Major Disclosure Failures at CNBC...??????

Why is it that when an analyst appears live to upgrade a stock, CNBC anchors will ask the analyst very pointedly whether he has any position in it or if his firm has done any investment banking for the company, but when a CNBC reporter simply relays an upgrade without the analyst appearing on TV, there is absolutely zero disclosure? This happens dozens of times a day, when Maria Bartiromo, Tom Costello, and others go through lists of upgrades/downgrades without ever offering any of the disclosure that would be required of those analysts if they were they appearing on the air in person.

With the recent emphasis on disclosure, the buzz in the analyst community now is that it's actually preferable in many instances to use "arm's-length" upgrades on stocks through the CNBC proxy, which don't require ANY uncomfortable or inconvenient disclosures if you don't go on the air in person.

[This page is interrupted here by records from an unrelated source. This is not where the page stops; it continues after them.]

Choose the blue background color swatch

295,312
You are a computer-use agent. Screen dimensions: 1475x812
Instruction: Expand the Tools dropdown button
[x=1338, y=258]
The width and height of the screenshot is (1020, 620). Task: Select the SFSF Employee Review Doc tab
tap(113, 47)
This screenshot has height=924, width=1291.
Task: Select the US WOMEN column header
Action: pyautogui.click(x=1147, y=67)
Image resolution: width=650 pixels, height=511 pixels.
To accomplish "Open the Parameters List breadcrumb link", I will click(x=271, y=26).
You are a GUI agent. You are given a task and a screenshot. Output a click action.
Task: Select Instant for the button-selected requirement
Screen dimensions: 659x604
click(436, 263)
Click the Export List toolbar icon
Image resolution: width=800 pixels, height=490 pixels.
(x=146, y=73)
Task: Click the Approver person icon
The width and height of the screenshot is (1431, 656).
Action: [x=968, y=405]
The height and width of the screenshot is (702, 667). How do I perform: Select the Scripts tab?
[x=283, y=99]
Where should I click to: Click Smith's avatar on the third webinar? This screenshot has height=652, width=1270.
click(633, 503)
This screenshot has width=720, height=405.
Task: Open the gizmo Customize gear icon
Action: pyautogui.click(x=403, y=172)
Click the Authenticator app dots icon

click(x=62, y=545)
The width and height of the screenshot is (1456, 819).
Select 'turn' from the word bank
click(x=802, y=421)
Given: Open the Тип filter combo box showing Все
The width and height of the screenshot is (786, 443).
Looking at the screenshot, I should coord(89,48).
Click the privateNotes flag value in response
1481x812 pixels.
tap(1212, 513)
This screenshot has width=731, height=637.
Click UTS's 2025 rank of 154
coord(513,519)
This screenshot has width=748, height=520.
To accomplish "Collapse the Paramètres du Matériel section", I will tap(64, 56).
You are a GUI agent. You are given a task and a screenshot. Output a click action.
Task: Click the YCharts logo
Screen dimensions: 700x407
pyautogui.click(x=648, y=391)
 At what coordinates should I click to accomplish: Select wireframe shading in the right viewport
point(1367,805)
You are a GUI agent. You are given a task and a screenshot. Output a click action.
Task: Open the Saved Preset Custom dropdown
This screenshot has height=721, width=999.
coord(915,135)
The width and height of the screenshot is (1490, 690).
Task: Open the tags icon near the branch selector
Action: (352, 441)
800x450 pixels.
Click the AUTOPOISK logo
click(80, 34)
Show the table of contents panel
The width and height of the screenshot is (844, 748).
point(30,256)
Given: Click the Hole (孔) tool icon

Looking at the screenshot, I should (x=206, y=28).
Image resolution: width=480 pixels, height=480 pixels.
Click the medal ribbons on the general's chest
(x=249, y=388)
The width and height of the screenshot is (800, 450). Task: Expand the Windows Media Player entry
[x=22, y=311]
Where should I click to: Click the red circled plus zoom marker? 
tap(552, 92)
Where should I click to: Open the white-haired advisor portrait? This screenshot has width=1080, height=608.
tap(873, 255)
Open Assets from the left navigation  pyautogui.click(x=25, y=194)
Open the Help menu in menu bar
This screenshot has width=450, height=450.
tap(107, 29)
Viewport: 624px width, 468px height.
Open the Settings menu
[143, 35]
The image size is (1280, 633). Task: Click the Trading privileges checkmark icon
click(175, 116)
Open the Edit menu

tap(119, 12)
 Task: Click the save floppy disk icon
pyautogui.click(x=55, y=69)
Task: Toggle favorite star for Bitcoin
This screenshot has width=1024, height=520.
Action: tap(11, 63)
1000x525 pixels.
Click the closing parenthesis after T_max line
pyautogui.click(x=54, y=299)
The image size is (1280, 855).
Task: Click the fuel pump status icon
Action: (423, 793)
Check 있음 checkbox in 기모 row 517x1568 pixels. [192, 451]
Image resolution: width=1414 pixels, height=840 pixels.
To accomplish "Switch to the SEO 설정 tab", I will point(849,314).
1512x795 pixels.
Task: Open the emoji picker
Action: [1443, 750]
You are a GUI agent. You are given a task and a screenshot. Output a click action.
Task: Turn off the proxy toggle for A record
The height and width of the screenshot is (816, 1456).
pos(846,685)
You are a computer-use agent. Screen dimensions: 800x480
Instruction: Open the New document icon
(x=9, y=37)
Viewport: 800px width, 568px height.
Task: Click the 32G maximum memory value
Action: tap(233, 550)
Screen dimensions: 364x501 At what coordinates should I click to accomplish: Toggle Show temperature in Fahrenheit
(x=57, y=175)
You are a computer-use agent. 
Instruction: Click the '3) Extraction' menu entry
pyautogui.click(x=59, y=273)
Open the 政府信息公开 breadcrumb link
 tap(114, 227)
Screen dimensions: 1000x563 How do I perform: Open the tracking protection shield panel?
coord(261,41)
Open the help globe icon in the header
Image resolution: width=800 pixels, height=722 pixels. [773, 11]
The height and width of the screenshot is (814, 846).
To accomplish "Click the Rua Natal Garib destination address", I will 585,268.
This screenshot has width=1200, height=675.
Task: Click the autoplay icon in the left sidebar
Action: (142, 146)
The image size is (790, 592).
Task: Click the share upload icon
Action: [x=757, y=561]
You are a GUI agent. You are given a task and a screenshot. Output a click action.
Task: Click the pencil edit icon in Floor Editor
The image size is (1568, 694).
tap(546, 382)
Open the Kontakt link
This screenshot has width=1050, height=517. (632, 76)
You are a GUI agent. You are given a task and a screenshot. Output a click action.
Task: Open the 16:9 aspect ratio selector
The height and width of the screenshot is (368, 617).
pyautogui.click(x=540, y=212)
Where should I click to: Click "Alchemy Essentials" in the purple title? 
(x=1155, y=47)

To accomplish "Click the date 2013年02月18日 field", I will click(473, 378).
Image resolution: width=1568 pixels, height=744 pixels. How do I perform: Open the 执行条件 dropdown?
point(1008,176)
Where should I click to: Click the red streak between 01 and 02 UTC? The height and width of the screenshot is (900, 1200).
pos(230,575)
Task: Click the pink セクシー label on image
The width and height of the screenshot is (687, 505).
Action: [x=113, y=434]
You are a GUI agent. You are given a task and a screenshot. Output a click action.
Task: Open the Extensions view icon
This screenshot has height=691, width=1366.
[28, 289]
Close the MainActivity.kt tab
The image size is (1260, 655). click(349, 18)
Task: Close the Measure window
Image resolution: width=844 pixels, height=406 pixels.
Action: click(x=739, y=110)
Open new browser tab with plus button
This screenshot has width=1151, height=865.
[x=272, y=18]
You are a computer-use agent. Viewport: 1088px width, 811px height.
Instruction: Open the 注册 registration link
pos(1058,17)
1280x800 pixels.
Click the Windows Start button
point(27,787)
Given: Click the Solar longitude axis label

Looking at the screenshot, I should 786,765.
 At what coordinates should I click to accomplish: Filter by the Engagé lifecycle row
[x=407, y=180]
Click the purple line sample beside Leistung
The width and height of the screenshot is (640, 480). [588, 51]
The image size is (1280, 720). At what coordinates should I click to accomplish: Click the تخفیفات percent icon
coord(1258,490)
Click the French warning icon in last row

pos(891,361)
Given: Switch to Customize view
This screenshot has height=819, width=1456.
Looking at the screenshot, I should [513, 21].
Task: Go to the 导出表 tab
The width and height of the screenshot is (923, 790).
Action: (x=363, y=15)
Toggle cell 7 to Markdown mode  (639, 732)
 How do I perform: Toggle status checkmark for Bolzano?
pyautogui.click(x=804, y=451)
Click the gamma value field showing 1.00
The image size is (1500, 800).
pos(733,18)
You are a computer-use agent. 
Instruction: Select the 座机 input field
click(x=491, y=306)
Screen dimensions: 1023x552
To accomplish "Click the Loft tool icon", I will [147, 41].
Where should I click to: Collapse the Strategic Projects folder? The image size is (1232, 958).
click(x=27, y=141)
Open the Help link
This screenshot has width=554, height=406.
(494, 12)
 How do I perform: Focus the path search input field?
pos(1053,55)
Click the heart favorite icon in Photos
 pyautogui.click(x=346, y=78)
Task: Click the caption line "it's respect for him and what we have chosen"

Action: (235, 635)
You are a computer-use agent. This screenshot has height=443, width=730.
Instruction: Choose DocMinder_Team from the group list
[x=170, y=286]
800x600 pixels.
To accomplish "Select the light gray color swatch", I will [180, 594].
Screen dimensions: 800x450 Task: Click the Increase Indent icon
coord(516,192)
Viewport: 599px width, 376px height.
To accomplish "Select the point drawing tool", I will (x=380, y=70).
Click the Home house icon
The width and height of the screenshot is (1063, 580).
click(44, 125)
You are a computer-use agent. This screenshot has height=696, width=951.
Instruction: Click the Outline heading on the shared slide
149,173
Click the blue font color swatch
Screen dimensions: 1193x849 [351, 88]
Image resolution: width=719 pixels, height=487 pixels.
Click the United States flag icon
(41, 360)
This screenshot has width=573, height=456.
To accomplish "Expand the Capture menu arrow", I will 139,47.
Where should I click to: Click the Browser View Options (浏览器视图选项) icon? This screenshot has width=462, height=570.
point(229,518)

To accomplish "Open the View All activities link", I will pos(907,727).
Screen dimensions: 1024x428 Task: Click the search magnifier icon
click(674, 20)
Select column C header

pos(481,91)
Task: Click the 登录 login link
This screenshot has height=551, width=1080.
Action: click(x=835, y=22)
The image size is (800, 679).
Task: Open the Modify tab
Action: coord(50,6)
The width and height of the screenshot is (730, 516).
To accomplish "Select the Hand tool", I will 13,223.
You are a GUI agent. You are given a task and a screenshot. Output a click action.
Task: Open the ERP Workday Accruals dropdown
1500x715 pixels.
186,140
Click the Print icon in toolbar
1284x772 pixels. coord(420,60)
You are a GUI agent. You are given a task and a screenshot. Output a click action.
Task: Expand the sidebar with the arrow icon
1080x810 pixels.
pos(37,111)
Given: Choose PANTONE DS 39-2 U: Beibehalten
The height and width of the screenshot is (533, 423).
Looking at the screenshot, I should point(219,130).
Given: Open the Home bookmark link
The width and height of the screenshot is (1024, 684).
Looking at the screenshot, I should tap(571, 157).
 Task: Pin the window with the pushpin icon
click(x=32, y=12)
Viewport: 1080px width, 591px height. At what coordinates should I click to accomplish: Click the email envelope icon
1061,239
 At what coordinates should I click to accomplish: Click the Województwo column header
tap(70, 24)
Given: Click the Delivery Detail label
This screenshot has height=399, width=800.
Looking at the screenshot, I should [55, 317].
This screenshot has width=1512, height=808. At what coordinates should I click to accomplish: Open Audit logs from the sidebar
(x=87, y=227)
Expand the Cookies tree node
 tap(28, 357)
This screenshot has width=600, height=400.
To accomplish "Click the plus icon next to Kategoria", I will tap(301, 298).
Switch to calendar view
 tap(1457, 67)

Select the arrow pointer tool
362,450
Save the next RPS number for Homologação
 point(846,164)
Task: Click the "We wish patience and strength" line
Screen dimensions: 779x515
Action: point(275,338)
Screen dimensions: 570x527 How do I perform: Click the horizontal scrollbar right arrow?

Only one example of many: On March 26, from the NYSE, Maria Bartiromo reported "breaking news" that Goldman Sachs was upgrading TVX Gold (symbol TVX). This is a 65 cent penny stock. She reported the upgrade without ever disclosing any Goldman relationship with the company, OR the fact that the company had just priced a secondary the night before the upgrade. If the Goldman analyst had announced the upgrade himself on CNBC, I assume he would have been asked about that secondary, any banking relationship with the company, or any position in the stock.

Dozens of similar examples occur every day, without any disclosure taking place.

In response, CNBC would likely say they need to report these upgrades because they are moving or could move the stock, and that there is not enough time to include disclosures when reporting every upgrade. That reasoning would be specious, since many of the upgrades are reported when the market is not even open, and the reporter goes into extreme detail, seemingly often reading copy provided by the actual analyst. In the case of 65-cent penny stock TVX Gold, it was an upgrade of a stock the vast majority of investors have never even heard of.

The net effect is that in the litany of daily analyst upgrades/downgrades on CNBC, FAR more contain NO disclosure than those that do. Doesn't this violate in spirit as well as practice CNBC's self-heralded disclosure policy?